[Materials provided]:
= = = = = = =
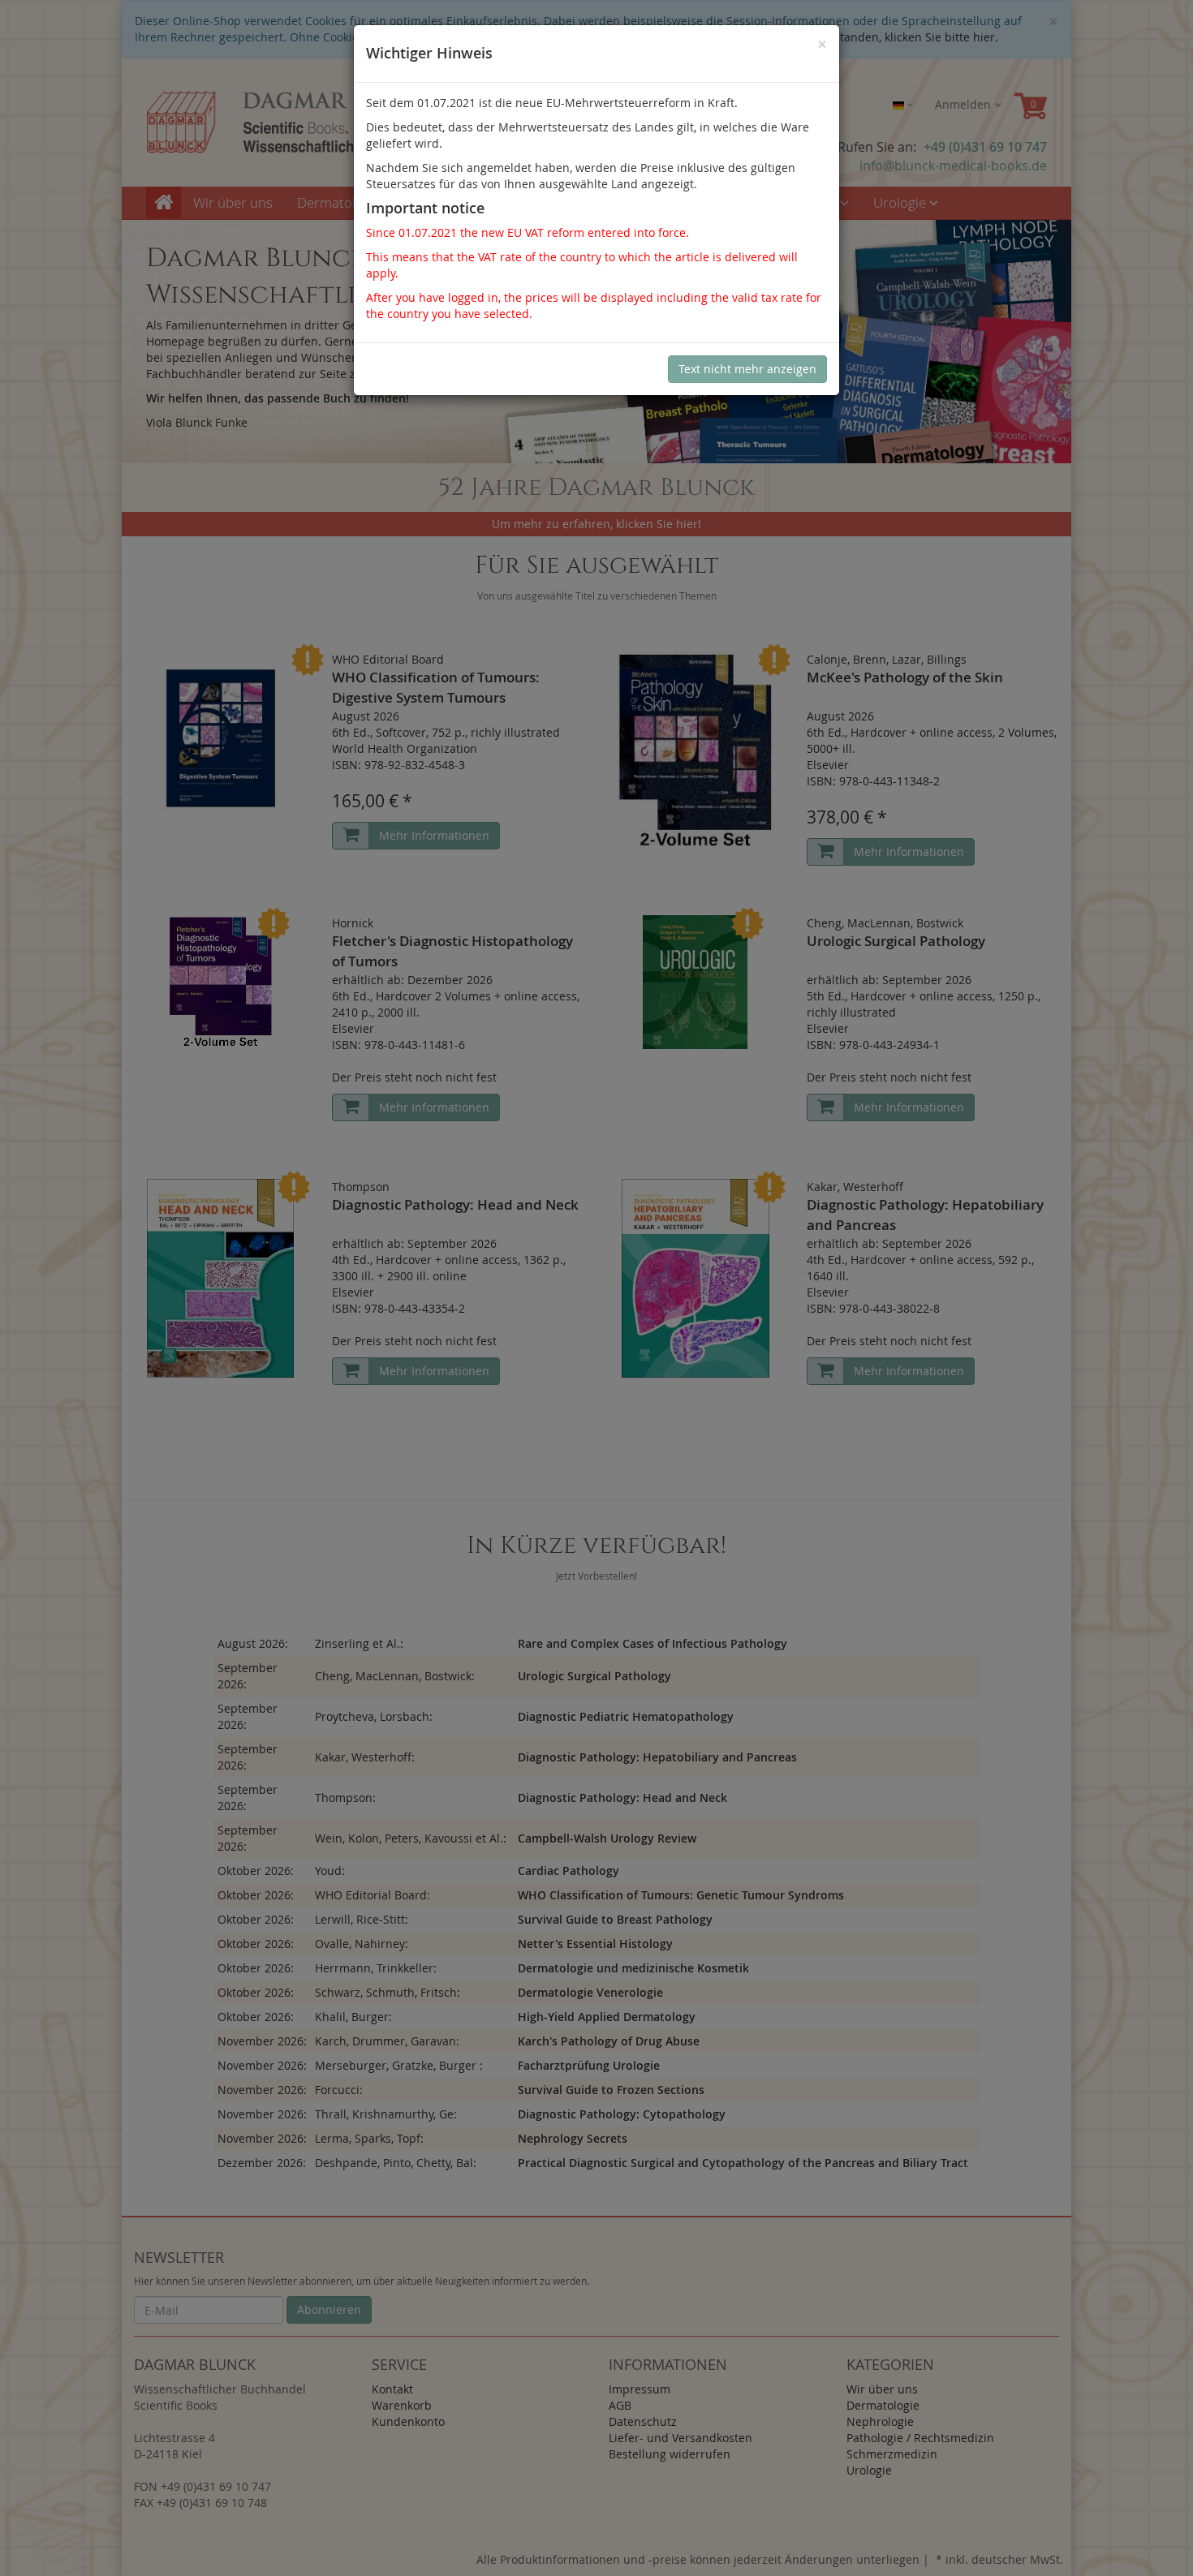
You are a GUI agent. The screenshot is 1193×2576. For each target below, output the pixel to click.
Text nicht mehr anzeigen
= = = = = = =
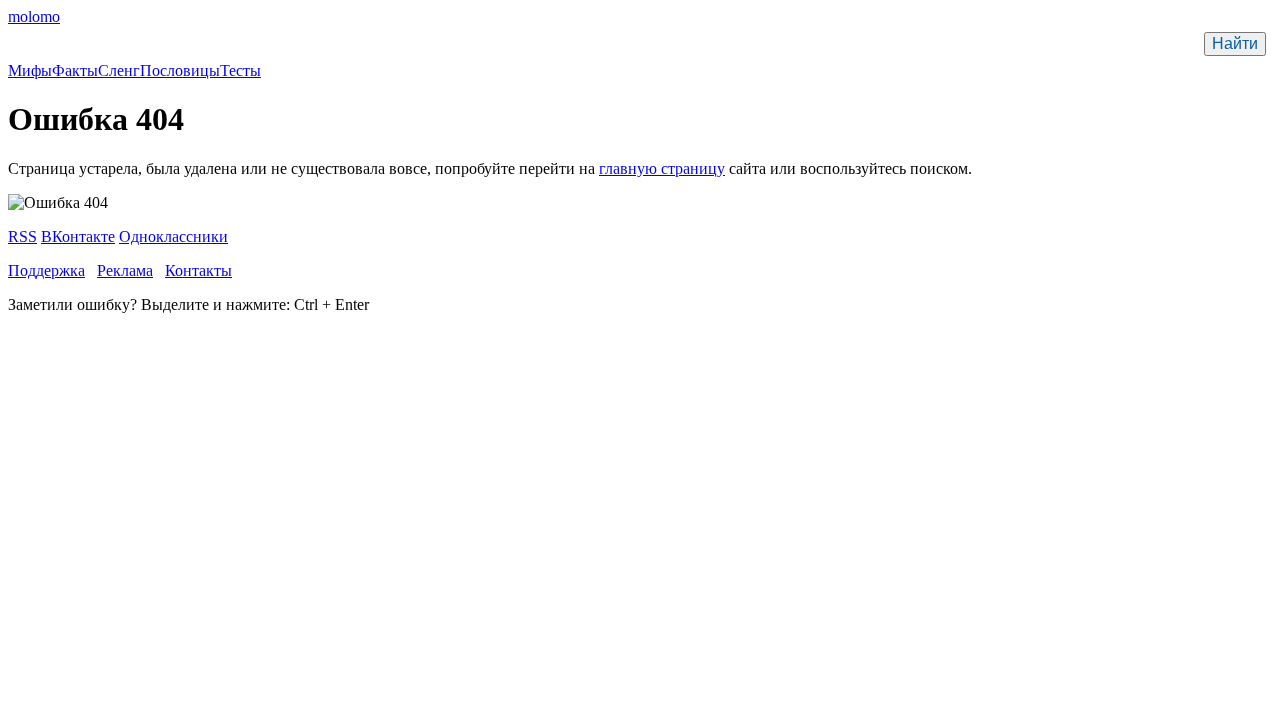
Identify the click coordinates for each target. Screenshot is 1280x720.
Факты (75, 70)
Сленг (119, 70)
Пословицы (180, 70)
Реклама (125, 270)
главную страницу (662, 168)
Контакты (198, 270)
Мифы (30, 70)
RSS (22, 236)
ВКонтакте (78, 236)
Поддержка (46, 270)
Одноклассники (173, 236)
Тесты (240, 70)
= = = = = = =
Using the data above, extract exactly the lines from the one that holds "Мифы (30, 70)" to the one that holds "Тесты (240, 70)", both ends included, and no others.

[Solution]:
Мифы (30, 70)
RSS (22, 236)
ВКонтакте (78, 236)
Поддержка (46, 270)
Одноклассники (173, 236)
Тесты (240, 70)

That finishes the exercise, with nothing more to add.